Records for the task ->
• • •

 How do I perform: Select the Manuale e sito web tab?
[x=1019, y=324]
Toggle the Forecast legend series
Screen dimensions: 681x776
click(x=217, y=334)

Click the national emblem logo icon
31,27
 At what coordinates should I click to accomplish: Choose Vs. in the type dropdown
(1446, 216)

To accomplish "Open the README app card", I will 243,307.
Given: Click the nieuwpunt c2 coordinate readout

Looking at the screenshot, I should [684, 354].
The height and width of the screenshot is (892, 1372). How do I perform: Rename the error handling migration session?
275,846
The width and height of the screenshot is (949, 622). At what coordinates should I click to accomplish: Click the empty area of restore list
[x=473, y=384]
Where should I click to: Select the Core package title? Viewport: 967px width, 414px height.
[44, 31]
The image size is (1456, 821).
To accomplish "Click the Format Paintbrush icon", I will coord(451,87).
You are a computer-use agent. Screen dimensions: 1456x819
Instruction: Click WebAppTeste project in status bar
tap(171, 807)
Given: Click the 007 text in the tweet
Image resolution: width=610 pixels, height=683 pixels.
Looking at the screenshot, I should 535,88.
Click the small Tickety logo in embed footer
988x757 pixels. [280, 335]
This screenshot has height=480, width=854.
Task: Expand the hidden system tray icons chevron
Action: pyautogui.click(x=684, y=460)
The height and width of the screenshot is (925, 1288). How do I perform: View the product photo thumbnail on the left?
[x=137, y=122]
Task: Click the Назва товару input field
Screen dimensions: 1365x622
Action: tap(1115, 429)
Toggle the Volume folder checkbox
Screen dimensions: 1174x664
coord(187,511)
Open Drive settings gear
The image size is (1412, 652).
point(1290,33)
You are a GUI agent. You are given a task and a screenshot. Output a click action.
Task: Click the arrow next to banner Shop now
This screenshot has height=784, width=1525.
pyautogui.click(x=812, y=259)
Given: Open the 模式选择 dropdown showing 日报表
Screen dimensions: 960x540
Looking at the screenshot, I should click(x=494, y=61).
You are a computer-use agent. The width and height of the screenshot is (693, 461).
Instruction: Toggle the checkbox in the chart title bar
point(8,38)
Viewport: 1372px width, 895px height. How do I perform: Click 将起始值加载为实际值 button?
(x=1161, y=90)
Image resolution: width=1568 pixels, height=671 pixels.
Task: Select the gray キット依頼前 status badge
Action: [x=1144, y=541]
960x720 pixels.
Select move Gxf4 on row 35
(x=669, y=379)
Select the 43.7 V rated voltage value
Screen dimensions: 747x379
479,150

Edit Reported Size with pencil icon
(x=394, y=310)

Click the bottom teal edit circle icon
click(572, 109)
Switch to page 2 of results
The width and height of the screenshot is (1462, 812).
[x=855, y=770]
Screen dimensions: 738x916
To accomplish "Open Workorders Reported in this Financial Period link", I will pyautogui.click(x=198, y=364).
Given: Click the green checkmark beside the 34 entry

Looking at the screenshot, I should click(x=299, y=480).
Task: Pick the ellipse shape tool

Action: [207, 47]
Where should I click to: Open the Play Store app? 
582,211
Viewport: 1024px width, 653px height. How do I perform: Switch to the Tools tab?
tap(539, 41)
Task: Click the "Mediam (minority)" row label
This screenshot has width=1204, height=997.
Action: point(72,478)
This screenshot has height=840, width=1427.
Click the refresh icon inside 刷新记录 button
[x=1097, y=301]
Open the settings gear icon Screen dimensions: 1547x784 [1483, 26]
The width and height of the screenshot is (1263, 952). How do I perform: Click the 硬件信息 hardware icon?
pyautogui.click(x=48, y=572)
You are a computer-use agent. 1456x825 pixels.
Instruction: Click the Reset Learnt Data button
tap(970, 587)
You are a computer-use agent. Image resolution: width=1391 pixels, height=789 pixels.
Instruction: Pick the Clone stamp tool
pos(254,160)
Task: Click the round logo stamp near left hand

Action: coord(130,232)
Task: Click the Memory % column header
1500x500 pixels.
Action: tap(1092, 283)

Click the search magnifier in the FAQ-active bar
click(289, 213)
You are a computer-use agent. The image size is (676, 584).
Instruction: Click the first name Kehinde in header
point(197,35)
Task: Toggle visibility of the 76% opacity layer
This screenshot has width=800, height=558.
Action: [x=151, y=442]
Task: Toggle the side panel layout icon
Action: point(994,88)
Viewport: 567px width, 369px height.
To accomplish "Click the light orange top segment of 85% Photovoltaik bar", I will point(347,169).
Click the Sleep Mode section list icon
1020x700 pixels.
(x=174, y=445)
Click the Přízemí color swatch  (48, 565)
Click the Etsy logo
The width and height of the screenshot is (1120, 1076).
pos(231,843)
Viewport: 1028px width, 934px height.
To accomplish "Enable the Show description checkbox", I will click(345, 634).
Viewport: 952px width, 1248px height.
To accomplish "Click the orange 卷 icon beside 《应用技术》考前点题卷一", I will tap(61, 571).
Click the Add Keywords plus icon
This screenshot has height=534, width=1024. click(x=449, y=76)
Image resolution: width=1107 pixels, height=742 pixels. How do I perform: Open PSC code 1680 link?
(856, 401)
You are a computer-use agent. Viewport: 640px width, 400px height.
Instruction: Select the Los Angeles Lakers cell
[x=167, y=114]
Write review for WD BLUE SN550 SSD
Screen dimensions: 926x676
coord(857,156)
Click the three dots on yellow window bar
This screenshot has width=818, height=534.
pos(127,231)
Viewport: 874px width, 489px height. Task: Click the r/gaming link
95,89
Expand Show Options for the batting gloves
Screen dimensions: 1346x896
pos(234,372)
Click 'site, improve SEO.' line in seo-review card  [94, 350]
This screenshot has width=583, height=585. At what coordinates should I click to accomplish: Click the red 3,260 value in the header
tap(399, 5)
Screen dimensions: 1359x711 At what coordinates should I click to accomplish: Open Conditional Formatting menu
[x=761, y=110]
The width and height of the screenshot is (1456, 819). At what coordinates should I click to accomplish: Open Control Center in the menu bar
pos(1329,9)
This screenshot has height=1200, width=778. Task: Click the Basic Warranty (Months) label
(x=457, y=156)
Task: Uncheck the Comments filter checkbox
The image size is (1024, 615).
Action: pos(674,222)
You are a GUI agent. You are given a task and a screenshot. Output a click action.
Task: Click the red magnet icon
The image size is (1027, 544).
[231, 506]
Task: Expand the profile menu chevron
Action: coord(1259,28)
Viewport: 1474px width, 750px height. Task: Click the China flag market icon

• • •

Required work -> Rewrite all of the records with "red magnet icon" swapped for "blue magnet icon", keeping everything else unchanged.

Output of the exercise ->
 How do I perform: Select the Manuale e sito web tab?
[x=1019, y=324]
Toggle the Forecast legend series
Screen dimensions: 681x776
click(x=217, y=334)

Click the national emblem logo icon
31,27
 At what coordinates should I click to accomplish: Choose Vs. in the type dropdown
(1446, 216)

To accomplish "Open the README app card", I will 243,307.
Given: Click the nieuwpunt c2 coordinate readout

Looking at the screenshot, I should [684, 354].
The height and width of the screenshot is (892, 1372). How do I perform: Rename the error handling migration session?
275,846
The width and height of the screenshot is (949, 622). At what coordinates should I click to accomplish: Click the empty area of restore list
[x=473, y=384]
Where should I click to: Select the Core package title? Viewport: 967px width, 414px height.
[44, 31]
The image size is (1456, 821).
To accomplish "Click the Format Paintbrush icon", I will coord(451,87).
You are a computer-use agent. Screen dimensions: 1456x819
Instruction: Click WebAppTeste project in status bar
tap(171, 807)
Given: Click the 007 text in the tweet
Image resolution: width=610 pixels, height=683 pixels.
Looking at the screenshot, I should 535,88.
Click the small Tickety logo in embed footer
988x757 pixels. [280, 335]
This screenshot has height=480, width=854.
Task: Expand the hidden system tray icons chevron
Action: pyautogui.click(x=684, y=460)
The height and width of the screenshot is (925, 1288). How do I perform: View the product photo thumbnail on the left?
[x=137, y=122]
Task: Click the Назва товару input field
Screen dimensions: 1365x622
Action: tap(1115, 429)
Toggle the Volume folder checkbox
Screen dimensions: 1174x664
coord(187,511)
Open Drive settings gear
The image size is (1412, 652).
point(1290,33)
You are a GUI agent. You are given a task and a screenshot. Output a click action.
Task: Click the arrow next to banner Shop now
This screenshot has height=784, width=1525.
pyautogui.click(x=812, y=259)
Given: Open the 模式选择 dropdown showing 日报表
Screen dimensions: 960x540
Looking at the screenshot, I should click(x=494, y=61).
You are a computer-use agent. The width and height of the screenshot is (693, 461).
Instruction: Toggle the checkbox in the chart title bar
point(8,38)
Viewport: 1372px width, 895px height. How do I perform: Click 将起始值加载为实际值 button?
(x=1161, y=90)
Image resolution: width=1568 pixels, height=671 pixels.
Task: Select the gray キット依頼前 status badge
Action: [x=1144, y=541]
960x720 pixels.
Select move Gxf4 on row 35
(x=669, y=379)
Select the 43.7 V rated voltage value
Screen dimensions: 747x379
479,150

Edit Reported Size with pencil icon
(x=394, y=310)

Click the bottom teal edit circle icon
click(572, 109)
Switch to page 2 of results
The width and height of the screenshot is (1462, 812).
[x=855, y=770]
Screen dimensions: 738x916
To accomplish "Open Workorders Reported in this Financial Period link", I will pyautogui.click(x=198, y=364).
Given: Click the green checkmark beside the 34 entry

Looking at the screenshot, I should click(x=299, y=480).
Task: Pick the ellipse shape tool

Action: [207, 47]
Where should I click to: Open the Play Store app? 
582,211
Viewport: 1024px width, 653px height. How do I perform: Switch to the Tools tab?
tap(539, 41)
Task: Click the "Mediam (minority)" row label
This screenshot has width=1204, height=997.
Action: point(72,478)
This screenshot has height=840, width=1427.
Click the refresh icon inside 刷新记录 button
[x=1097, y=301]
Open the settings gear icon Screen dimensions: 1547x784 [1483, 26]
The width and height of the screenshot is (1263, 952). How do I perform: Click the 硬件信息 hardware icon?
pyautogui.click(x=48, y=572)
You are a computer-use agent. 1456x825 pixels.
Instruction: Click the Reset Learnt Data button
tap(970, 587)
You are a computer-use agent. Image resolution: width=1391 pixels, height=789 pixels.
Instruction: Pick the Clone stamp tool
pos(254,160)
Task: Click the round logo stamp near left hand

Action: coord(130,232)
Task: Click the Memory % column header
1500x500 pixels.
Action: tap(1092, 283)

Click the search magnifier in the FAQ-active bar
click(289, 213)
You are a computer-use agent. The image size is (676, 584).
Instruction: Click the first name Kehinde in header
point(197,35)
Task: Toggle visibility of the 76% opacity layer
This screenshot has width=800, height=558.
Action: [x=151, y=442]
Task: Toggle the side panel layout icon
Action: point(994,88)
Viewport: 567px width, 369px height.
To accomplish "Click the light orange top segment of 85% Photovoltaik bar", I will point(347,169).
Click the Sleep Mode section list icon
1020x700 pixels.
(x=174, y=445)
Click the Přízemí color swatch  (48, 565)
Click the Etsy logo
The width and height of the screenshot is (1120, 1076).
pos(231,843)
Viewport: 1028px width, 934px height.
To accomplish "Enable the Show description checkbox", I will click(345, 634).
Viewport: 952px width, 1248px height.
To accomplish "Click the orange 卷 icon beside 《应用技术》考前点题卷一", I will tap(61, 571).
Click the Add Keywords plus icon
This screenshot has height=534, width=1024. click(x=449, y=76)
Image resolution: width=1107 pixels, height=742 pixels. How do I perform: Open PSC code 1680 link?
(856, 401)
You are a computer-use agent. Viewport: 640px width, 400px height.
Instruction: Select the Los Angeles Lakers cell
[x=167, y=114]
Write review for WD BLUE SN550 SSD
Screen dimensions: 926x676
coord(857,156)
Click the three dots on yellow window bar
This screenshot has width=818, height=534.
pos(127,231)
Viewport: 874px width, 489px height. Task: Click the r/gaming link
95,89
Expand Show Options for the batting gloves
Screen dimensions: 1346x896
pos(234,372)
Click 'site, improve SEO.' line in seo-review card  [94, 350]
This screenshot has width=583, height=585. At what coordinates should I click to accomplish: Click the red 3,260 value in the header
tap(399, 5)
Screen dimensions: 1359x711 At what coordinates should I click to accomplish: Open Conditional Formatting menu
[x=761, y=110]
The width and height of the screenshot is (1456, 819). At what coordinates should I click to accomplish: Open Control Center in the menu bar
pos(1329,9)
This screenshot has height=1200, width=778. Task: Click the Basic Warranty (Months) label
(x=457, y=156)
Task: Uncheck the Comments filter checkbox
The image size is (1024, 615).
Action: pos(674,222)
You are a GUI agent. You are given a task and a screenshot. Output a click action.
Task: Click the blue magnet icon
The image size is (1027, 544).
[231, 506]
Task: Expand the profile menu chevron
Action: coord(1259,28)
Viewport: 1474px width, 750px height. Task: Click the China flag market icon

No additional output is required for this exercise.